James Alexander Seymour Innes (born 1 September 1975) is a British entrepreneur, author of several best-selling career help books and founder of the James Innes Group.

== Early life ==
Innes was educated at Ashdown House preparatory boarding school in East Sussex, Horris Hill preparatory school in Berkshire and was subsequently awarded a Foundation Scholarship to Charterhouse, the elite independent boarding school in Godalming, Surrey.

== Career ==
Innes created the first company in the James Innes Group in 1998. He retired from his role as CEO of the James Innes Group in 2014 and currently holds the position of Chairman. He is the author of five best-selling careers books which have been translated into languages including Korean, and Vietnamese.

== Media work ==
Innes has been featured in numerous newspapers over the years including leading titles such as The Independent, The Guardian, The Daily Express, The Mirror, Reveal and TES, as well as various magazines, such as Psychologies.

He has a regular weekly column every Monday in The Daily Star.

In addition to this, he is a regular guest on both TV and radio, including a monthly slot on Share Radio.
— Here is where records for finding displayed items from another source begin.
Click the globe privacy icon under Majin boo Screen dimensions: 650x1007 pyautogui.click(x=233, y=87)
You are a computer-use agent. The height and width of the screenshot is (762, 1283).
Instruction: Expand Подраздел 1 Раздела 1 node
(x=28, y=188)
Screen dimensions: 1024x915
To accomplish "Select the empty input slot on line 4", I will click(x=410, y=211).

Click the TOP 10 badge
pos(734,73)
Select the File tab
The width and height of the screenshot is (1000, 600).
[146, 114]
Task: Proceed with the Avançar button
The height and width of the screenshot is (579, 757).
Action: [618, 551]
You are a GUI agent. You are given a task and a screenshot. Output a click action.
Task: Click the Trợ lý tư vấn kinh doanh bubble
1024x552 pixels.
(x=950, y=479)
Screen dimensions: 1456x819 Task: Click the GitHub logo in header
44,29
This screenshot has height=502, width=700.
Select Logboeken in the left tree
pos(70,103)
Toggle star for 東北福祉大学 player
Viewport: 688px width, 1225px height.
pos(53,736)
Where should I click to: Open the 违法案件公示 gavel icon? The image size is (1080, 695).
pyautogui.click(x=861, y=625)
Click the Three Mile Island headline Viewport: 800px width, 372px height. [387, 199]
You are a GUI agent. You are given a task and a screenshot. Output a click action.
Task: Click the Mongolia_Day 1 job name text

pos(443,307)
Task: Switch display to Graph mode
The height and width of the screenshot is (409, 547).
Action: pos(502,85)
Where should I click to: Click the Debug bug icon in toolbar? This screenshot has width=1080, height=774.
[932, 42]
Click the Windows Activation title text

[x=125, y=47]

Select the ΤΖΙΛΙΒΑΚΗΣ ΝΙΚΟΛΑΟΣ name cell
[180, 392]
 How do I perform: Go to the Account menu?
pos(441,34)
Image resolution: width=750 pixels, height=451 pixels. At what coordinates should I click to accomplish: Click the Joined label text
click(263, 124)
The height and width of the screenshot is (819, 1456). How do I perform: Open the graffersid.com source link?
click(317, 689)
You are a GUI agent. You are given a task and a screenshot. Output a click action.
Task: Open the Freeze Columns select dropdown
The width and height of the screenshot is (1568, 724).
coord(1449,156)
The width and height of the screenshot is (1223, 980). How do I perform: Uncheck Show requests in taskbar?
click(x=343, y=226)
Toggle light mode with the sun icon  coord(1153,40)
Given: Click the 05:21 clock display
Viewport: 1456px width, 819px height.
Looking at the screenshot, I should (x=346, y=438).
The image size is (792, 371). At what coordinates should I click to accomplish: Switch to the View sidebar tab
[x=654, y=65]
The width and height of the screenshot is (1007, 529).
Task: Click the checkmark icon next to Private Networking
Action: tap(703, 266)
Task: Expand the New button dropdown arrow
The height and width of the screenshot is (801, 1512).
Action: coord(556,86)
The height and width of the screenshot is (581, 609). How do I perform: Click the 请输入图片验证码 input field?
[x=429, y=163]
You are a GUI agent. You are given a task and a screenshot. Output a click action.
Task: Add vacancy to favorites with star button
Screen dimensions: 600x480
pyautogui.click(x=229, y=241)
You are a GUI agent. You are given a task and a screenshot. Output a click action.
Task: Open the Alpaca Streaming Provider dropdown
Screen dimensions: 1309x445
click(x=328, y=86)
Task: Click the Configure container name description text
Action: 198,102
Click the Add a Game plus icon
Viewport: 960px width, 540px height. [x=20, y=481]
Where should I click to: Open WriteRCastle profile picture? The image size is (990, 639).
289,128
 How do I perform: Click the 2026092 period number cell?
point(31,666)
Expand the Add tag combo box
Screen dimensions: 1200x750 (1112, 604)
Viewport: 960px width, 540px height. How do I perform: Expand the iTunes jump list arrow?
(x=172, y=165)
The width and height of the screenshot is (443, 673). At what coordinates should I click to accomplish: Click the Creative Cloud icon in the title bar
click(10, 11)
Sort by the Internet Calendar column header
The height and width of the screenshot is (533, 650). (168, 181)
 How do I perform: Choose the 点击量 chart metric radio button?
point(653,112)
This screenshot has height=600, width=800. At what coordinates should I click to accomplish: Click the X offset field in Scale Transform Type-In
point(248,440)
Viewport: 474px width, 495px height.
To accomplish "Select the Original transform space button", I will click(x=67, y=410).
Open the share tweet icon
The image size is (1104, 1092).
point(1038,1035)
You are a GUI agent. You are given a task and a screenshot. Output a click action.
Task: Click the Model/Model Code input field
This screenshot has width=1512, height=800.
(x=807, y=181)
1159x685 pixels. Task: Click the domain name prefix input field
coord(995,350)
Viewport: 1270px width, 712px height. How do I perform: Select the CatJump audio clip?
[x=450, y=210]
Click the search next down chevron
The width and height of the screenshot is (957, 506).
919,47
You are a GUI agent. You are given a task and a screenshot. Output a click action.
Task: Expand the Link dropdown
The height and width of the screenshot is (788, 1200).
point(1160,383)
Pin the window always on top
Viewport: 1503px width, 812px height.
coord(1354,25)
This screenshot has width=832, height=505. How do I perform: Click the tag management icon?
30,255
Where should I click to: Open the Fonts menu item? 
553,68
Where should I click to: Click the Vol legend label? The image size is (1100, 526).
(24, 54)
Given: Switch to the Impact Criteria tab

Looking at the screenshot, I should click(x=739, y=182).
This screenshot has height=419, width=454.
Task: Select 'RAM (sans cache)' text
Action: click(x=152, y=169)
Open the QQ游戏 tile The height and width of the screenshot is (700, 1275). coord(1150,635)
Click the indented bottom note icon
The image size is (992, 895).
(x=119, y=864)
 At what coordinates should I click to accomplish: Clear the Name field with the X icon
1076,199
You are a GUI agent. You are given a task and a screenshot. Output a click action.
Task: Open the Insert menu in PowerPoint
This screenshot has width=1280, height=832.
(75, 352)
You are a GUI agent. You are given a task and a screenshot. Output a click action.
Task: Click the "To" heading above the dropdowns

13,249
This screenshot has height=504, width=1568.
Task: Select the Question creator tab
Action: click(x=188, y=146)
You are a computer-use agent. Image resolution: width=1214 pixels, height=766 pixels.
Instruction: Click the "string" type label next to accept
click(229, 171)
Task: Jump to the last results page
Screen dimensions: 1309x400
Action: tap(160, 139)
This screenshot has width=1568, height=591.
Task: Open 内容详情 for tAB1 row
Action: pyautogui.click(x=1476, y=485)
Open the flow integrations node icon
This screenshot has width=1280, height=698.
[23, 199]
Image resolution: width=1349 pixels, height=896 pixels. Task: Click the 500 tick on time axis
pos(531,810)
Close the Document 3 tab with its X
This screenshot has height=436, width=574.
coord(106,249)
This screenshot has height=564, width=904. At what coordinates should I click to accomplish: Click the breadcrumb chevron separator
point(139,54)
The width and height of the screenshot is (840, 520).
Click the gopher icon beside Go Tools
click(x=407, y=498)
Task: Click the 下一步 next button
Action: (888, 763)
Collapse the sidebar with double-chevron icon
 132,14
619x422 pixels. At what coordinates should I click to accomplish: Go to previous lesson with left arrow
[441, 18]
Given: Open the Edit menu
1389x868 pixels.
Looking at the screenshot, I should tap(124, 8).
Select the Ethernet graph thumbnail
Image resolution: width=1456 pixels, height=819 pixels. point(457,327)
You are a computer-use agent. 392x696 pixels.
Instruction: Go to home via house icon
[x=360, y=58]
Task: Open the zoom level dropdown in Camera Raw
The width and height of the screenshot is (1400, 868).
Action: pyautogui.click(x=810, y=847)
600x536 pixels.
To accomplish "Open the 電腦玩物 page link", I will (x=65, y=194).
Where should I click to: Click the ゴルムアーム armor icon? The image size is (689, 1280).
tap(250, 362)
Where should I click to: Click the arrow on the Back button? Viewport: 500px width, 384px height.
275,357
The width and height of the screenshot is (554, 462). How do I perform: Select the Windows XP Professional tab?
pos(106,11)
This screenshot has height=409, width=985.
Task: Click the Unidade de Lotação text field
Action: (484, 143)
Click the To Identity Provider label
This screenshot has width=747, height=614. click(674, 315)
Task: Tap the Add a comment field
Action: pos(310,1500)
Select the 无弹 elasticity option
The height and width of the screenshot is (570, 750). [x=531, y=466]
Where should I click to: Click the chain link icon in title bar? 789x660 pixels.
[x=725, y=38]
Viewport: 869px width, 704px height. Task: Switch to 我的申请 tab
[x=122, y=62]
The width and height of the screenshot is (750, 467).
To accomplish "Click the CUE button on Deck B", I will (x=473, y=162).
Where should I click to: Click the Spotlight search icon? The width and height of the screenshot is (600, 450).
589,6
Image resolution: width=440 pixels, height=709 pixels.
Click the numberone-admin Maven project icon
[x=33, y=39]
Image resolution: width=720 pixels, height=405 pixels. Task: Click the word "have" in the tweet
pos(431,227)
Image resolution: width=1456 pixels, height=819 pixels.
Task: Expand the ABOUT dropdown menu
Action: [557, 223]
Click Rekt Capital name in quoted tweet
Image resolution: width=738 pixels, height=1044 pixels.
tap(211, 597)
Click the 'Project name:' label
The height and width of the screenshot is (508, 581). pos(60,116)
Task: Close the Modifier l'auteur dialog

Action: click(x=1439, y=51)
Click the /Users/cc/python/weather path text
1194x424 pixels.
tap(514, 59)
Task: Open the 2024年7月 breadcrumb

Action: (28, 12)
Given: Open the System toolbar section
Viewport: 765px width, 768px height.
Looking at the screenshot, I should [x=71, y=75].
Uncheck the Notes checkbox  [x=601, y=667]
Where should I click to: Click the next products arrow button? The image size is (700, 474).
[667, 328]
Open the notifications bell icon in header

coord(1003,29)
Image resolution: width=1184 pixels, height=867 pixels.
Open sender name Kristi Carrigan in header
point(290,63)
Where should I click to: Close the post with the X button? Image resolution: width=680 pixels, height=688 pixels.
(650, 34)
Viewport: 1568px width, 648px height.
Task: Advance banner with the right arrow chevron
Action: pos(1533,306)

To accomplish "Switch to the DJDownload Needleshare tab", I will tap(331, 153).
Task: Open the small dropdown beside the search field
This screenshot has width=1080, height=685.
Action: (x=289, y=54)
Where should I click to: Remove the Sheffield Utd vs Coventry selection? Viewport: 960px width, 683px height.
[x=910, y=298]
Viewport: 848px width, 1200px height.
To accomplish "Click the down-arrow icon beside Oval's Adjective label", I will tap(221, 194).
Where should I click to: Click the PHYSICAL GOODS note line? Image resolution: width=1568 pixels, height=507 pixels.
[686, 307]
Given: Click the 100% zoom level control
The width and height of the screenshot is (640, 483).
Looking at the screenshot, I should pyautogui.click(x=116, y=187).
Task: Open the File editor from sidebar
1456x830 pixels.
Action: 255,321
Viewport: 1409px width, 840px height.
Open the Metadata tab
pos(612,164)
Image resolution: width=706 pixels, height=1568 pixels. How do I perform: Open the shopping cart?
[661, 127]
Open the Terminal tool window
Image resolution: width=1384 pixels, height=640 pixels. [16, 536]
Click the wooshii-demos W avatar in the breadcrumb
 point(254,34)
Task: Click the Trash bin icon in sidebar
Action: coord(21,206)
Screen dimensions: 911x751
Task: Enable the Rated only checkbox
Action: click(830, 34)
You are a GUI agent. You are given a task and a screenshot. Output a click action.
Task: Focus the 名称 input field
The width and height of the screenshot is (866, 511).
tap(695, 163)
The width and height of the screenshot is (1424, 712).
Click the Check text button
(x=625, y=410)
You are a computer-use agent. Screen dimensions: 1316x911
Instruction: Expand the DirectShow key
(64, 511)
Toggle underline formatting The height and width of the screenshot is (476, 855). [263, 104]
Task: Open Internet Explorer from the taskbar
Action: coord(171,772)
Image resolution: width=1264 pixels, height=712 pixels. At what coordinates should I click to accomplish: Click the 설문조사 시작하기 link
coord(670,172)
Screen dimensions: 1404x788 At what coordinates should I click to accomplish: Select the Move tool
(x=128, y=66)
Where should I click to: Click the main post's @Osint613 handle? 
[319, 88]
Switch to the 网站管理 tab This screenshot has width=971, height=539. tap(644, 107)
James now also hosts his own show on YouTube, the channel covers a range of topics, the most common being that of career advice as well as discussions around the latest news as it relates to employment, careers and the jobs market.

== Published work ==
- The CV Book (Pearson, Harlow, 2009) ISBN 978-1-292-08647-7. Third edition published 2016.
- The Interview Book (Pearson, Harlow, 2009) ISBN 978-1-292-08651-4. Third edition published 2016.
- The Cover Letter Book (Pearson, Harlow, 2009) ISBN 978-1-292-08639-2. Third edition published 2016. First edition originally entitled Brilliant Cover Letters.
- The Interview Question & Answer Book (Pearson, Harlow, 2009) ISBN 978-1-292-08655-2. Second edition published 2016.
- Ultimate New Job (Kogan Page, London, 2012) ISBN 978-0-7494-6409-7.

== Philanthropy ==
A keen philanthropist, James donates 50% of all publishing royalties annually to a wide range of charities, including Durrell Wildlife Conservation Trust UK, The Oxford Radcliffe Hospitals Charitable Funds, Havens Hospices, Down Syndrome Education International and The Charlie Waller Memorial Trust. Previously an organiser and committee member of The Dream Ball, an annual charity event helping young people from difficult backgrounds to fulfil their potential.

== Freemasonry ==
Innes is also actively involved in English Freemasonry, having been initiated into Southwark Lodge No. 879 (London) in 1999, in which he was installed as Master in 2005. Innes is also connected with Freemasonry in both France and Switzerland.